[Assignment] Reproduce exactly, from the data that follows, the line with "The height and width of the screenshot is (799, 1512).", the line with "Click inside the SQL query editor", and every line that lies between them.

Raw data below:

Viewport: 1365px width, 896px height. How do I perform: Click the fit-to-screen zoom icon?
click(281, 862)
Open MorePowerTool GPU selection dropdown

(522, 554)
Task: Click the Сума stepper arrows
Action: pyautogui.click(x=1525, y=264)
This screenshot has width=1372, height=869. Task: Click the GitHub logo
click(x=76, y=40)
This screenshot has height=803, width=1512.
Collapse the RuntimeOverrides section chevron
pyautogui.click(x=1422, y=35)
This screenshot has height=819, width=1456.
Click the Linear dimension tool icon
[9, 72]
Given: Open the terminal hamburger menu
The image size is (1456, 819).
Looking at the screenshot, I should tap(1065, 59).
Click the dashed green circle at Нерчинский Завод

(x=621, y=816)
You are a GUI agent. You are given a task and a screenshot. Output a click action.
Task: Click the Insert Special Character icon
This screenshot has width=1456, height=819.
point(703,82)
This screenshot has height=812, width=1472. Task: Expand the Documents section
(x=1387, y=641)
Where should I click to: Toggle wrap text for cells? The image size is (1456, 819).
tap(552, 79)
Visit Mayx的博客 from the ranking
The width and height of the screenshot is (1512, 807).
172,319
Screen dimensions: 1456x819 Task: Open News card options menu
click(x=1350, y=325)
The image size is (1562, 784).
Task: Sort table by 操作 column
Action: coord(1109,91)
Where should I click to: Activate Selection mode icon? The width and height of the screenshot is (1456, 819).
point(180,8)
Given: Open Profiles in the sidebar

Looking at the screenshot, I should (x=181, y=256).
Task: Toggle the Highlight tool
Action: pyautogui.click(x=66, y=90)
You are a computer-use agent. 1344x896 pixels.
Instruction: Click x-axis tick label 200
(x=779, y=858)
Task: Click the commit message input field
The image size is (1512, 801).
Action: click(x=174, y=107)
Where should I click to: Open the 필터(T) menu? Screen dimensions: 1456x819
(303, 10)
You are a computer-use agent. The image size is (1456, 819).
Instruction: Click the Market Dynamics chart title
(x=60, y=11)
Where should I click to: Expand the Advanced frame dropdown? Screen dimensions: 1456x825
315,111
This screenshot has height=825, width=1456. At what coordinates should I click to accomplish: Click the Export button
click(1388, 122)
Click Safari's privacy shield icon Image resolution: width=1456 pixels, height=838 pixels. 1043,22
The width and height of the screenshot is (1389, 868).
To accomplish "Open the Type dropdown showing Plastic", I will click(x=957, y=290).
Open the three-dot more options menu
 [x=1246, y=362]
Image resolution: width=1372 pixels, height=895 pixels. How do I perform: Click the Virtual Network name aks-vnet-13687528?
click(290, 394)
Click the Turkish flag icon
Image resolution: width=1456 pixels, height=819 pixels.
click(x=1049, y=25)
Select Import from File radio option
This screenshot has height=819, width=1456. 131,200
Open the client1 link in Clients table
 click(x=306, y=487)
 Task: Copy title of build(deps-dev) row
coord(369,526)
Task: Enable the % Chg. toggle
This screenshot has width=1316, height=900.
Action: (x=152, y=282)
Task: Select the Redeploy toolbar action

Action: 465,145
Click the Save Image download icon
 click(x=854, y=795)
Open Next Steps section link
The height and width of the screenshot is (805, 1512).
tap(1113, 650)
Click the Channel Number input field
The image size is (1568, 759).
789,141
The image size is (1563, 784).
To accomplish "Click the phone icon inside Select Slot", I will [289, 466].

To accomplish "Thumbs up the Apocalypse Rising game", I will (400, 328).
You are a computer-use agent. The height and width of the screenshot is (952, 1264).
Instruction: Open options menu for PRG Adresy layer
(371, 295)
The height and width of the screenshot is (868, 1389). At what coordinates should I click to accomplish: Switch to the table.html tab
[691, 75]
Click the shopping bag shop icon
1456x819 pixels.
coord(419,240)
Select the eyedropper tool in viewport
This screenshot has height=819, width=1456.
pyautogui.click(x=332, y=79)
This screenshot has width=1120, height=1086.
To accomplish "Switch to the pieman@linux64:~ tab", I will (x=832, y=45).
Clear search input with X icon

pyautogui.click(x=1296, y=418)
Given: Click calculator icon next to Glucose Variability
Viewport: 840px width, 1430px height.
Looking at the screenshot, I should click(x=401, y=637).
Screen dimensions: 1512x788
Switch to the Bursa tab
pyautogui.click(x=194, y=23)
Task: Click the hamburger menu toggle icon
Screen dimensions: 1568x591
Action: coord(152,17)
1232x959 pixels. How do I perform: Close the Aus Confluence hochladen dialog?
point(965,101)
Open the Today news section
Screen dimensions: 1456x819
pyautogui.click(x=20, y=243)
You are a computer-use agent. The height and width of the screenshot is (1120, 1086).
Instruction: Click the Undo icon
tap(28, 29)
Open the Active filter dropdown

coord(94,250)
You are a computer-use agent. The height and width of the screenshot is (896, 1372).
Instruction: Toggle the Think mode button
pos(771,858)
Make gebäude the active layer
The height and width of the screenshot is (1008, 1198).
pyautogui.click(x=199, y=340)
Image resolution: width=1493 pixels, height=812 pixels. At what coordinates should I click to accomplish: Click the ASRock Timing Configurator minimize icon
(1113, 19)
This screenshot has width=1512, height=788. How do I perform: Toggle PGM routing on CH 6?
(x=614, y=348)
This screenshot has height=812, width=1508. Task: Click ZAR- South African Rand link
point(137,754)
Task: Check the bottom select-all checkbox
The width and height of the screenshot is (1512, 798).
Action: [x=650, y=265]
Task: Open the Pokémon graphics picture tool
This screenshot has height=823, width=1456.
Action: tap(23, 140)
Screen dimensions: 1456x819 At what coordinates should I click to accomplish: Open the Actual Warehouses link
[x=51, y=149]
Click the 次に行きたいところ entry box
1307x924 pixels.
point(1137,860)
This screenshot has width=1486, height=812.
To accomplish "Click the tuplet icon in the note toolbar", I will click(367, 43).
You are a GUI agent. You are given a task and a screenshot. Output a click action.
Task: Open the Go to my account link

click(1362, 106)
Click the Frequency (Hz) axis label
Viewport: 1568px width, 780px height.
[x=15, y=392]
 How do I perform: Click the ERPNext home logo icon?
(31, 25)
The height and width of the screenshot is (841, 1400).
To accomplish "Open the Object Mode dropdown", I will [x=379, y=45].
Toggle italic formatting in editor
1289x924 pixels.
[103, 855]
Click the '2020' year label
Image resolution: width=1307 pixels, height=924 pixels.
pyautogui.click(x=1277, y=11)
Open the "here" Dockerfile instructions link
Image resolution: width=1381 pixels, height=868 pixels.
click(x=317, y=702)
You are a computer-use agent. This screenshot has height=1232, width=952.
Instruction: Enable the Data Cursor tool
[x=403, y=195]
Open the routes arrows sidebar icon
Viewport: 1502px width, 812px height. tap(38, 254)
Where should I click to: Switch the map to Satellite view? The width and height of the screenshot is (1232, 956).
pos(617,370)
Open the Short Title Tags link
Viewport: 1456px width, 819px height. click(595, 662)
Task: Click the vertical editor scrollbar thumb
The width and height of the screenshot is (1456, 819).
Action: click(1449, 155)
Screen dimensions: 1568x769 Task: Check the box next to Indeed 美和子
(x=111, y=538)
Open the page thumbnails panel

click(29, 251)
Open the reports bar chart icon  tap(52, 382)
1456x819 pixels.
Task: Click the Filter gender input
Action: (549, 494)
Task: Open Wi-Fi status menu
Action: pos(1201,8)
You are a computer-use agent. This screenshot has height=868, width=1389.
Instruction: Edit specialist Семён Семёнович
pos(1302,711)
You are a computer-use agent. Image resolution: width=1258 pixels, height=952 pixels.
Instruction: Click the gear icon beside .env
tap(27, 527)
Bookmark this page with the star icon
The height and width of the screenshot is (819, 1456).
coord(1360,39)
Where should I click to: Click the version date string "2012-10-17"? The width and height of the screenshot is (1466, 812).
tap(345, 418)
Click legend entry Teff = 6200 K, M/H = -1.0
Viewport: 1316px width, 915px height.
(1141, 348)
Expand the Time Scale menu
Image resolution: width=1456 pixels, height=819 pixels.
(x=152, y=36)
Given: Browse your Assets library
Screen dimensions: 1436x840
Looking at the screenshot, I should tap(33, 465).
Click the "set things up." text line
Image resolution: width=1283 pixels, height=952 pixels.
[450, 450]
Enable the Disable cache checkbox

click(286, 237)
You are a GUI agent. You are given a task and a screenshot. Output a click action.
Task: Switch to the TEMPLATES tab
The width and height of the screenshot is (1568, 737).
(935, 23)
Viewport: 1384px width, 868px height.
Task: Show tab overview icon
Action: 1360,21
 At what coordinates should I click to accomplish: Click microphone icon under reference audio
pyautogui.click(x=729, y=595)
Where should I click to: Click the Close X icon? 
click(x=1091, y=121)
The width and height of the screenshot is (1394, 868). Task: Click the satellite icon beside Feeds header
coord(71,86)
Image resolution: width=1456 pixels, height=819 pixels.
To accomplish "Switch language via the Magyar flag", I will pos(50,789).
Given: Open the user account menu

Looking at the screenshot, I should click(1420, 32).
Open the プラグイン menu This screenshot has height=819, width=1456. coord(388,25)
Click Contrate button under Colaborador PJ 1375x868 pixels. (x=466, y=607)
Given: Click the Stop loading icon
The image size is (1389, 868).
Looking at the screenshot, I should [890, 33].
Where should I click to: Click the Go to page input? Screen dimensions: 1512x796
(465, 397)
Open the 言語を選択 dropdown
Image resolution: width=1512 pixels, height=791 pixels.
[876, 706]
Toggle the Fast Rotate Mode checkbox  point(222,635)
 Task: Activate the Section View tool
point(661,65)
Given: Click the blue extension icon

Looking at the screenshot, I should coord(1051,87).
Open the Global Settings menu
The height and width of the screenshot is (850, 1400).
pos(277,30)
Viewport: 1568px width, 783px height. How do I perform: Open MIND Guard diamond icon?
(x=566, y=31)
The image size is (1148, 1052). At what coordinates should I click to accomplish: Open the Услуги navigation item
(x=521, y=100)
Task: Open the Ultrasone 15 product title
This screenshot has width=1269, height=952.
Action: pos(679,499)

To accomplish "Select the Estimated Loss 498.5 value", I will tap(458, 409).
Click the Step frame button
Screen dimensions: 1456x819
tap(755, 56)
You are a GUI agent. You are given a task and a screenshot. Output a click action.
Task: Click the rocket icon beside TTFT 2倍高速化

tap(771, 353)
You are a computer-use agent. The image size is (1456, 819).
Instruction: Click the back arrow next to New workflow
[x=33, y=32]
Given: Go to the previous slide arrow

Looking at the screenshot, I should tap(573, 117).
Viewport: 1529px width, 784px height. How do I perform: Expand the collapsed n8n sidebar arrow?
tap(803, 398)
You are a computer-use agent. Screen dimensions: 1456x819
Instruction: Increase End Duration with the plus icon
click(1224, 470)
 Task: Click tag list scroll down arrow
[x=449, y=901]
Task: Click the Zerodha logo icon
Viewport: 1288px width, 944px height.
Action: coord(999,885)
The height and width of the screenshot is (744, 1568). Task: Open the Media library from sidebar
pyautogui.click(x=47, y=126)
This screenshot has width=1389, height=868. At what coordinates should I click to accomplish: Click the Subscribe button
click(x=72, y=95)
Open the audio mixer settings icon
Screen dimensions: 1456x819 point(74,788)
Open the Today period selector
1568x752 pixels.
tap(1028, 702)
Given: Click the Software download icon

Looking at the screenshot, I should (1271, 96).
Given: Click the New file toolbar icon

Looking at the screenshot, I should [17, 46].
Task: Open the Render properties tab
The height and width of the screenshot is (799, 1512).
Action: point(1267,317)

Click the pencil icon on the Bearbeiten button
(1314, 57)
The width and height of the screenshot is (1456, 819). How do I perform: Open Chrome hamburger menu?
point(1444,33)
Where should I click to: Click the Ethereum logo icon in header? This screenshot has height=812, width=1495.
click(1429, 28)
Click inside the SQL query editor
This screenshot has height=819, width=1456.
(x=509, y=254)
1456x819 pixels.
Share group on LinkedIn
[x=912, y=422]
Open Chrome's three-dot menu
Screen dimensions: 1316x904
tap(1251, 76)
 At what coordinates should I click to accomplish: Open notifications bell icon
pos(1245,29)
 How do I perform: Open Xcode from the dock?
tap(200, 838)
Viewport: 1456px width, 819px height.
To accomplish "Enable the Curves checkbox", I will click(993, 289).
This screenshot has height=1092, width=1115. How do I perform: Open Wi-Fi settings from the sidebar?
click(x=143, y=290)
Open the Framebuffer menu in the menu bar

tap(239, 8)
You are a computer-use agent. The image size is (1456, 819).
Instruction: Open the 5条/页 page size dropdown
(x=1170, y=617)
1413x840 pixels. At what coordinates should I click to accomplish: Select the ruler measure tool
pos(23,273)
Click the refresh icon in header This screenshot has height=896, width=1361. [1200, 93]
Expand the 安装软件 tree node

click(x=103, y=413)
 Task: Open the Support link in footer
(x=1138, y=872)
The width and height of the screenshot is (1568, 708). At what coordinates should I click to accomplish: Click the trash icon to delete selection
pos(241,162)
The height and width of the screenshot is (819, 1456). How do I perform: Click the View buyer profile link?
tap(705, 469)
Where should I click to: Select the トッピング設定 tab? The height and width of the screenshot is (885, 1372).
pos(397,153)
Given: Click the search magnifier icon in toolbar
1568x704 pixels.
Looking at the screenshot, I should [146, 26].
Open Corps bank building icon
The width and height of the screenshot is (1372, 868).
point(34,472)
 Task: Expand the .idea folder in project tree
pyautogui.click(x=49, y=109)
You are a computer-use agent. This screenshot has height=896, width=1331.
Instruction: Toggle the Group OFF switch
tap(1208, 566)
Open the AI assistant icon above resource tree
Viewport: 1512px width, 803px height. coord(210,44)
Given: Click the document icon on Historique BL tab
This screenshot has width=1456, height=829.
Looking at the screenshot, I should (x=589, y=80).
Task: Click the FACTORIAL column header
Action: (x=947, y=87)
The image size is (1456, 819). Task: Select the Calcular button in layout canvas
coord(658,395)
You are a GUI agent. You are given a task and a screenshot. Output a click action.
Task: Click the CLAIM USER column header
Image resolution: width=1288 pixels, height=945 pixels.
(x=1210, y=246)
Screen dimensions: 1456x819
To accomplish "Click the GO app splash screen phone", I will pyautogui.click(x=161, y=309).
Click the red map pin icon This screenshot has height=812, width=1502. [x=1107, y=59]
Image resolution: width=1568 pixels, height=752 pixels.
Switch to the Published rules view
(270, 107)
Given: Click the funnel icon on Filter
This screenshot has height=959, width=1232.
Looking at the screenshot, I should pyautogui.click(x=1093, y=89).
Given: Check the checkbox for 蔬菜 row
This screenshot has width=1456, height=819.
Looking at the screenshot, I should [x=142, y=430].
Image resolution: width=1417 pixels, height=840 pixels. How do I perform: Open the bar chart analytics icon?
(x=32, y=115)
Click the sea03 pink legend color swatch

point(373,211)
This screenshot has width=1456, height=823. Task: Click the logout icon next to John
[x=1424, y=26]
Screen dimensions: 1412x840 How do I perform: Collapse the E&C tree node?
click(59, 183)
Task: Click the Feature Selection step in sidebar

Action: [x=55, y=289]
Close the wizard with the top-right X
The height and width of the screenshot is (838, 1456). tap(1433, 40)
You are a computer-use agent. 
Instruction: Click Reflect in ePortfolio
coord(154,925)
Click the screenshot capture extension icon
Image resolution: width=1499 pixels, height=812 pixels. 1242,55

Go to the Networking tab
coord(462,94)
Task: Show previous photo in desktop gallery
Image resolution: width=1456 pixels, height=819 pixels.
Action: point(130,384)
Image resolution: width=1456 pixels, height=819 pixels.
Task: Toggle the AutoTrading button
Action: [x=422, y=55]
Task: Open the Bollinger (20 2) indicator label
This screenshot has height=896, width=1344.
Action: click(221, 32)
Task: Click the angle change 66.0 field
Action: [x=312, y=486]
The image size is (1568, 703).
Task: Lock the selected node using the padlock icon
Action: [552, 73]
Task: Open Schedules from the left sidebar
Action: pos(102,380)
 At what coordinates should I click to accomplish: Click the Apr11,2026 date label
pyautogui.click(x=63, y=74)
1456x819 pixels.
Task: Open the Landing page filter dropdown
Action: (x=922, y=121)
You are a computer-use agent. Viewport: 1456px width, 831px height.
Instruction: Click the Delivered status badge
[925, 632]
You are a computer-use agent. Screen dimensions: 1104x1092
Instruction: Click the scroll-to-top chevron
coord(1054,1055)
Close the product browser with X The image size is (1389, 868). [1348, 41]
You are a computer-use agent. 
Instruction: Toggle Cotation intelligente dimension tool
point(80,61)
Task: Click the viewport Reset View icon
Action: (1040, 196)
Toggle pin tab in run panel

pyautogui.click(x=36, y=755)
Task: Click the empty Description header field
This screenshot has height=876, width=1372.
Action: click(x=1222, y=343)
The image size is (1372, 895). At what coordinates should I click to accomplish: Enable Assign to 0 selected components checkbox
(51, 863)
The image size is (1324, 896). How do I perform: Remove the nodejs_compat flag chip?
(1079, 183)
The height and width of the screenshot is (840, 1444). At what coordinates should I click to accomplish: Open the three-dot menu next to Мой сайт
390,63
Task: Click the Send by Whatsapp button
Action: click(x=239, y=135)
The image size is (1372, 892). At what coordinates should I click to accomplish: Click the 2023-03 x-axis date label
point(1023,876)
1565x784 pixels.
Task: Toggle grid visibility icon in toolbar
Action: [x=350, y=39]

End of Raw data.

[Task response]
The height and width of the screenshot is (799, 1512).
Action: point(1267,317)

Click the pencil icon on the Bearbeiten button
(1314, 57)
The width and height of the screenshot is (1456, 819). How do I perform: Open Chrome hamburger menu?
point(1444,33)
Where should I click to: Click the Ethereum logo icon in header? This screenshot has height=812, width=1495.
click(1429, 28)
Click inside the SQL query editor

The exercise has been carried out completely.